Christie's New York 20th Century Evening Sale features Picasso's Profil

profil-2

Pablo Picasso, Profil, signed and dated ‘Picasso -27-1-XXX’ (lower left), oil and charcoal on cradled panel 26 x 20 in. (66 x 50.8 cm.) Painted in 1930. Estimate: $6 Million - $8 Million. © Christie's Images Ltd 2021.

NEW YORK, NY.- Christie's announces Pablo Picasso’s Profil will be featured in the 20th Century Art Evening Sale on 11 November in New York. The painting is the property of The Regents of the University of California, Los Angeles and will be sold to benefit acquisitions for the UCLA Grunwald Center and Hammer Museum (estimate: $6 million - $8 million).

Ann Philbin, Director of the Hammer Museum in Los Angeles, remarks, “The proceeds from the sale of this Picasso will create a fund enabling the Hammer to expand and deepen the diversity of artists represented in our collections, and to acquire works that play to our collections’ strengths—namely, historical to contemporary works on paper, including prints, drawings and photographs. The timing feels right as the Hammer undergoes a physical transformation that will create a new gallery for works on paper and a study center for the nearly 50,000 works on paper in the Grunwald Collection. These new spaces are set to open in early 2022 and will make these collections accessible to students, faculty and the public.”

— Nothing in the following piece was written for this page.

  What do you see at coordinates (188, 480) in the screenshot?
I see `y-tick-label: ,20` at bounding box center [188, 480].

Jessica Fertig, Christie's Senior Vice President and International Director of Impressionist and Modern Art, remarks, “It is an honor to partner with the Hammer Museum and The Regents of The University of California on the sale of Picasso’s dramatic portrait to benefit acquisitions for the collections. Coming to market for the first time, Profil is part of a rare series of monumental female heads Picasso painted in early 1930, often termed his “bone period.” The painting displays the influences of Picasso’s tumultuous love life as well as surrealism, sculpture and African and Oceanic art. The result of this volatile mix of emotion and influence being the creation of this series of works that stand as some of the most radical, inventive, and disturbing evocations of the female form.”

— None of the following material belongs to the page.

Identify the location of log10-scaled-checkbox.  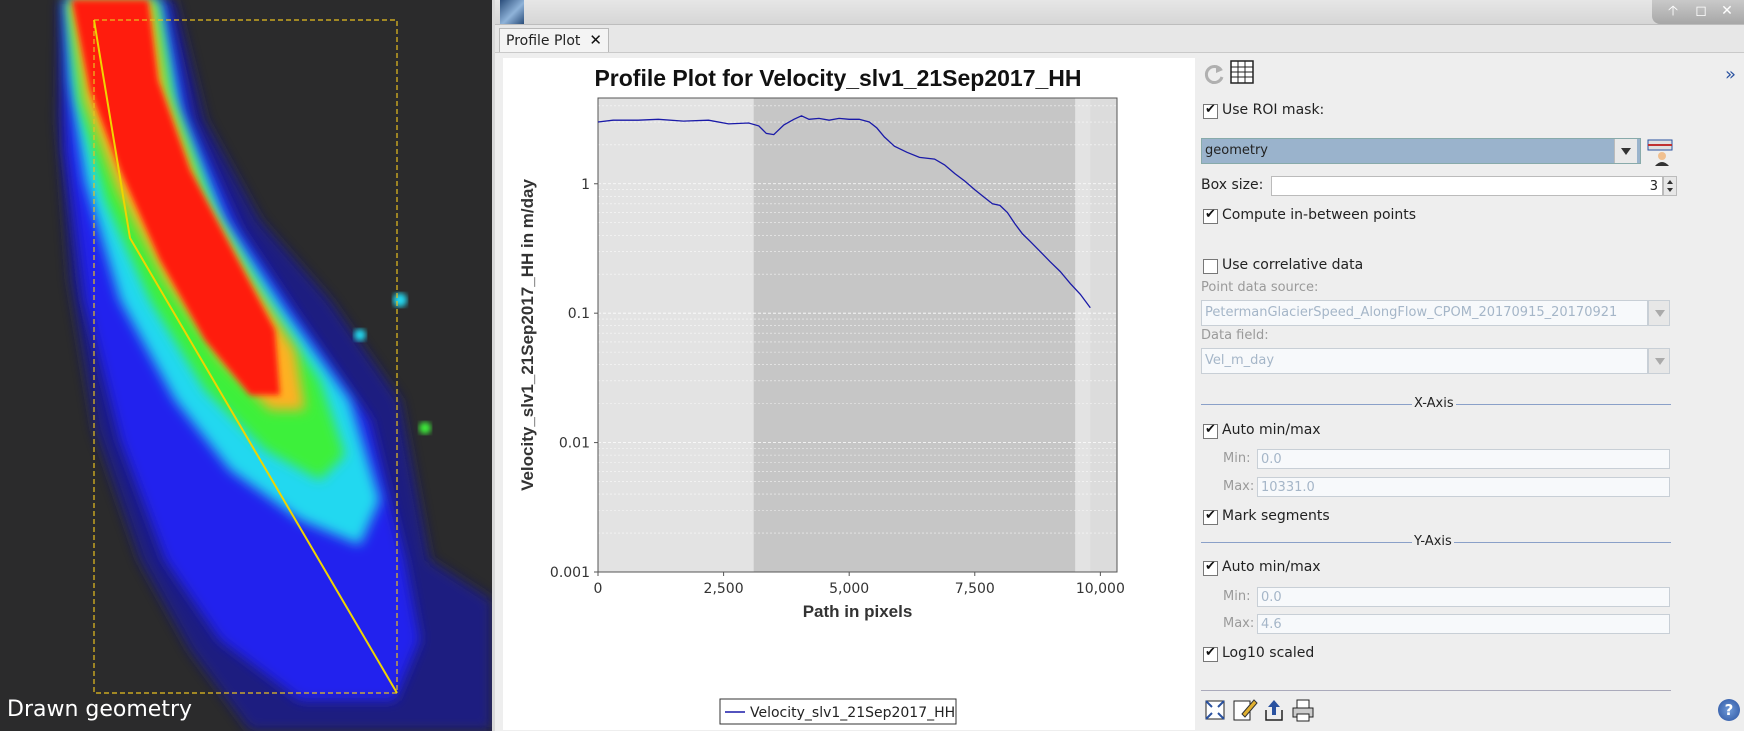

The majority of painting included in this series by Picasso are now housed in museum collections, including the MoMA, Art Institute of Chicago, Musée Picasso, Paris, The Cleveland Museum of Art, The Los Angeles County Museum of Art and the Pinakothek der Moderne, Munich. This example was included in one of the most important exhibitions of Picasso’s career—a retrospective at the Galerie Georges Petit in Paris in 1932. The exhibition was curated by Picasso himself and featured works from various periods, displayed in seemingly disparate stylistic groupings. The present work can be seen in installation photographs from both the Paris and Zürich legs of the show.

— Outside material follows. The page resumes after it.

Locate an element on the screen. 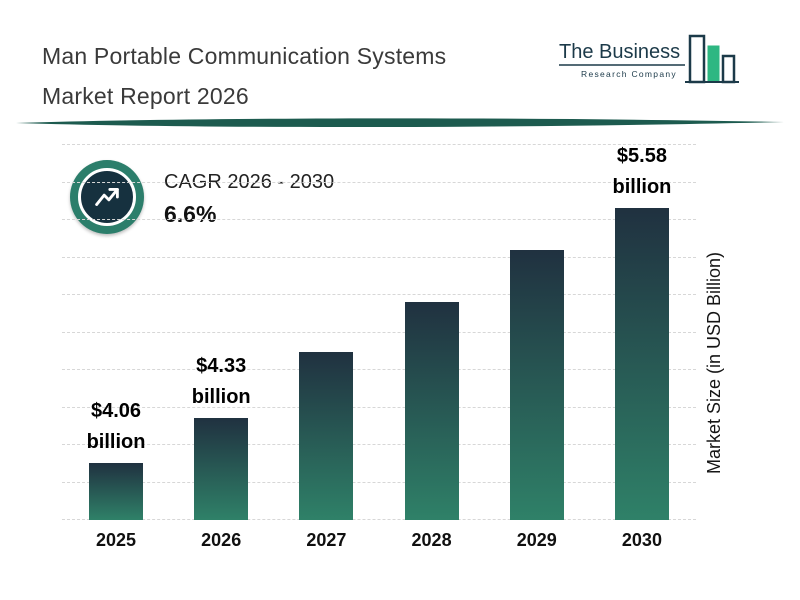  bar-slot-2030: $5.58 billion is located at coordinates (642, 330).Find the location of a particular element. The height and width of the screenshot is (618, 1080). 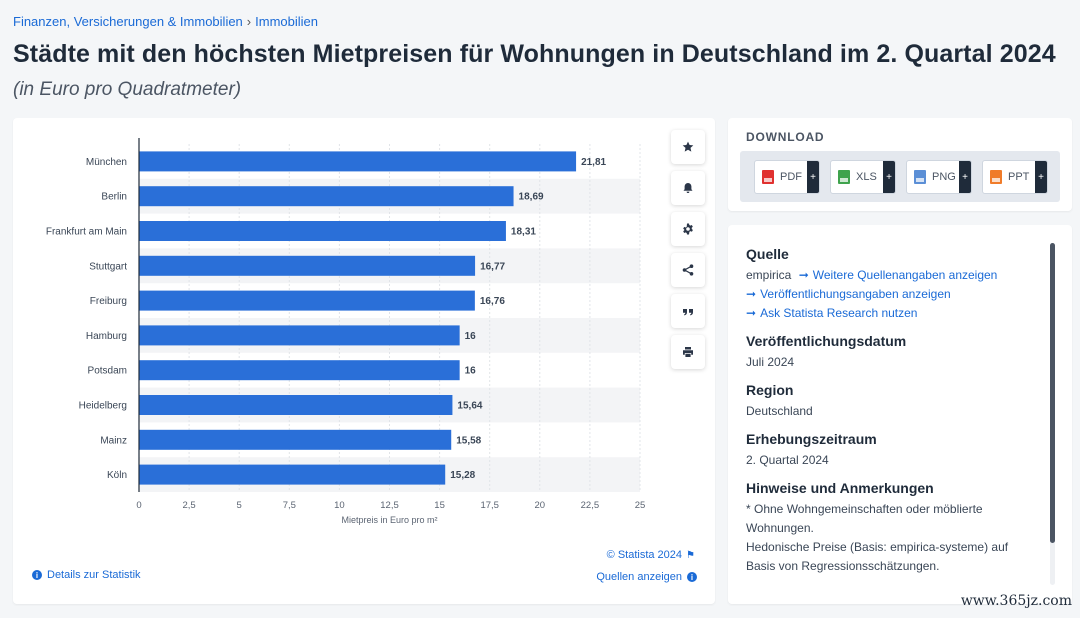

download-heading: DOWNLOAD is located at coordinates (786, 137).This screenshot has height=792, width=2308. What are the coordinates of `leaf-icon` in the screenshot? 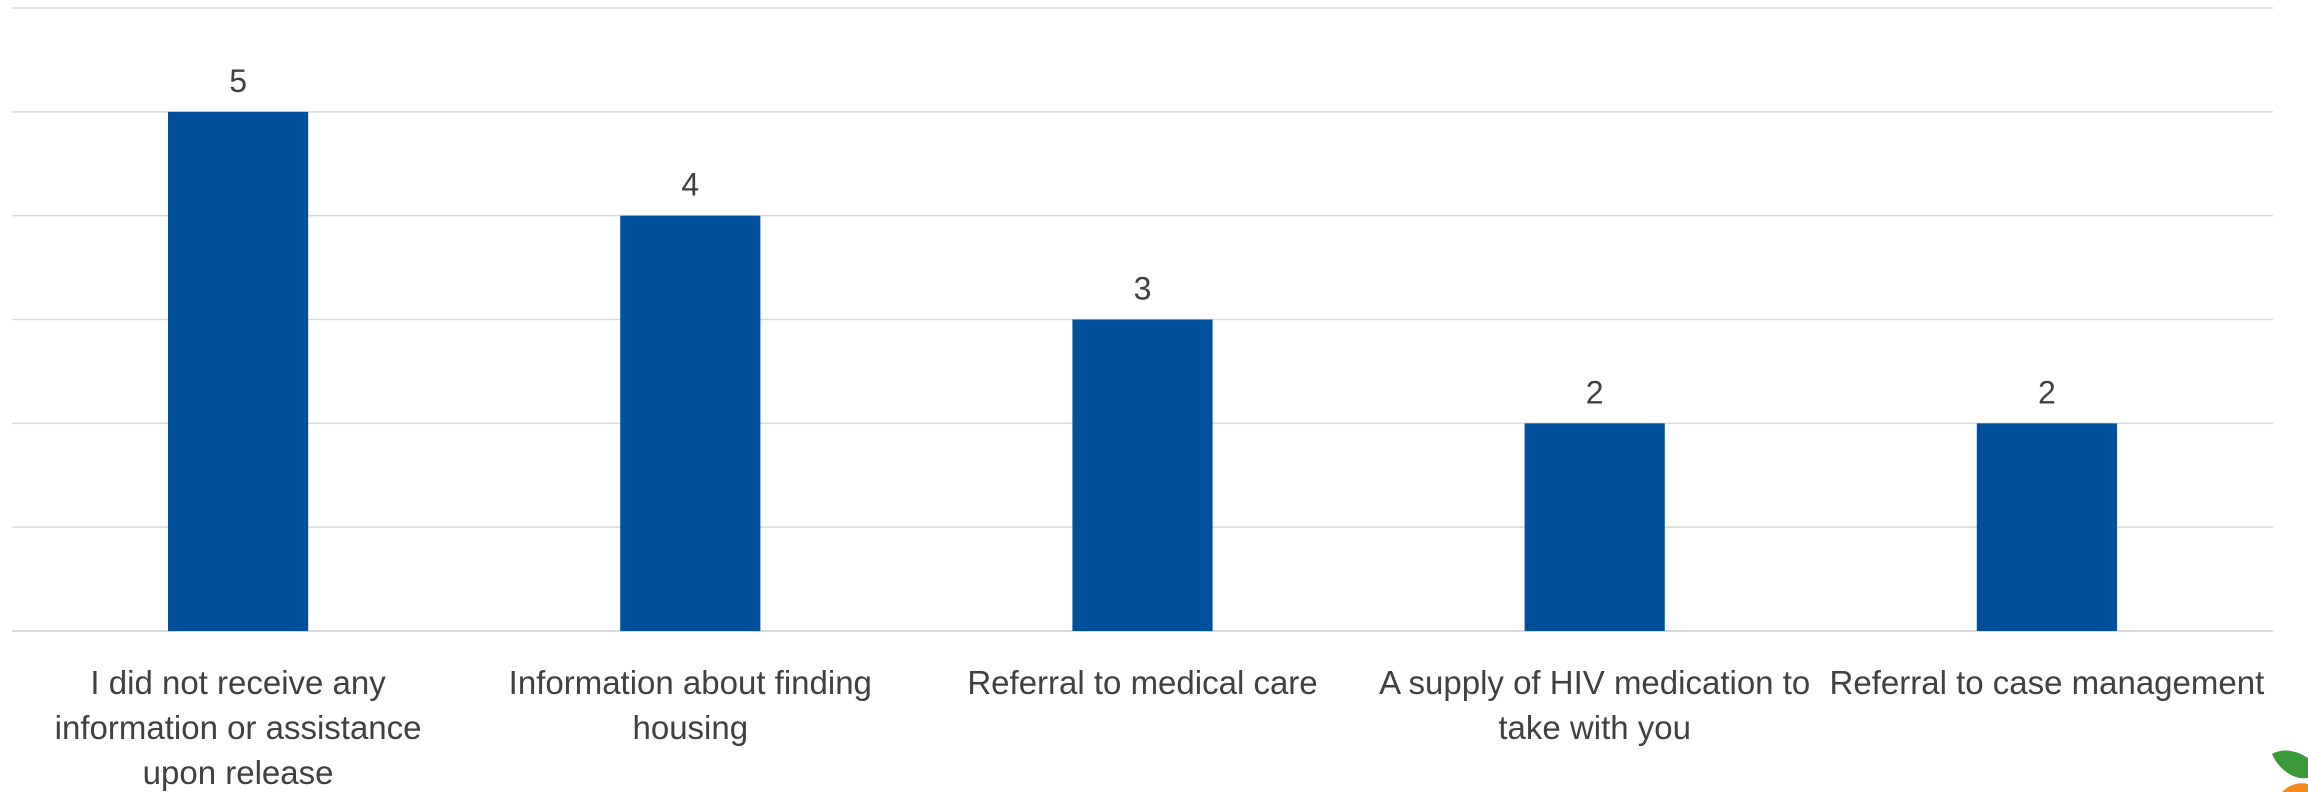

In 1959, Profil was donated to the University of California Los Angeles by Stanley N. Barbee. In 1923, Barbee, together with his brothers, purchased the Coca-Cola franchise for Los Angeles and the surrounding area. Serving as President of the company, Barbee oversaw the rebuild of the head office and bottling plant. In 1936 he hired the architect, Robert Derrah, to design a new building, the now iconic, Art Deco Streamline Moderne style structure, which took the form of a 1930s ocean liner. Over the course of his life, Barbee amassed an extensive art collection, including Profil, as well as Paul Cézanne’s, Le Clos normand (Hattenville), now in the Albertina, Vienna, and Le Boulevard Montmarte, matin d’hiver by Camille Pissarro, now in The Metropolitan Museum of Art, New York.